I personally think that good values, virtues and all the moral "rights/corrects" are not good enough to maintain ideological membership. Fear, hate and demonisation are necessary mechanisms to ensure the naturally permeable membrane that is the ideological boundary (if it even exists) is transformed into solid iron.
To use the government's globalisation rhetoric, we are living in constant change. Communities are not only characterised solely by strong bonds and fixed networks, but loose networks of mobile nodes. There is no place for "us and them". Bunkering in will only prove you are a hindrance to the collective. People with strong social prejudices will find it difficult to survive, without playing to themselves the same broken records of fear and hate (or tunes which sow such seeds).

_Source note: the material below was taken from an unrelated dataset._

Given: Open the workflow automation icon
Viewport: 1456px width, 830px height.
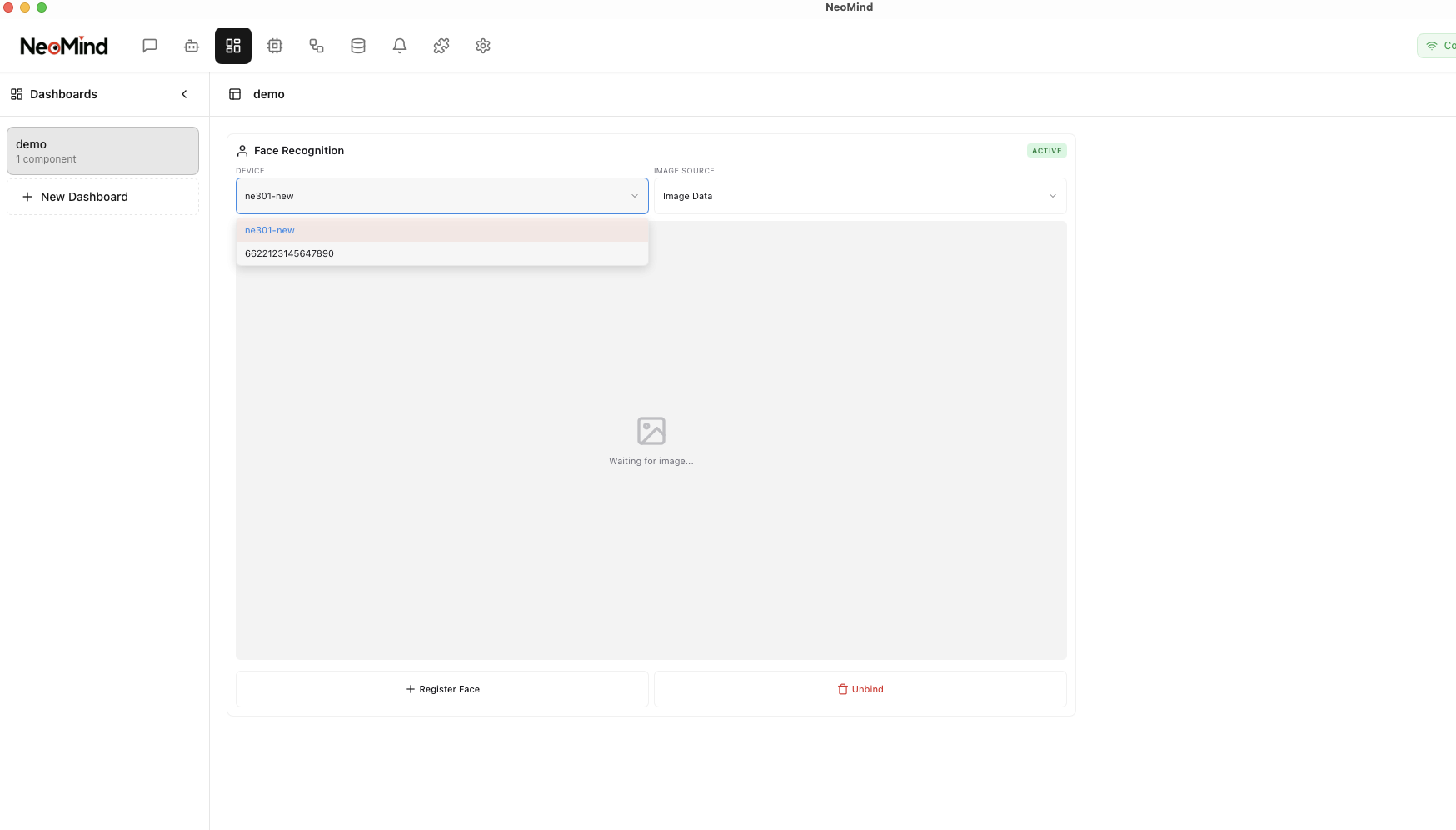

If we are capable of friendship and be "colour-blind" at the same time - blind to physical differences, blind to religious differences, blind to racial differences - I think it is a good starting point for harmonious diversity. The same goes for sexual orientation and gender identity.
Who cares if that random girl is kissing another girl? Why can't your community address issues like 70, 80-year-old men and women scavenging our rubbish bins for recyclables? You want to create new enemies and problems? Try solve the existing ones first. Our very own prejudices and preconceived notions are existing problems to us and others who may be affected by them.
I am not an activist. I am not even half an advocate. I am just a digit, making an honest living, doing the best in different aspects of my life - familial, professional and recreational.
I somehow find myself in and out of the business of change. Got some battle scars - "freakiest gay in Singapore", "not neutral", "ignorant", "obnoxious", "not an activist", "patronising", "all brains no soul", "advocate of the cat holocaust" (that's a keeper), but that's okay.
Why in and out? I can never find a way to balance advocacy with my personal life. There are priorities and responsibilities I value more.
For me, activism, and more specifically, advocacy are embodied. When people within you circle make a needless and irrational transphobic statement, you could say "don't be a dick la" and that statement already indicates a stand for something, and against something else.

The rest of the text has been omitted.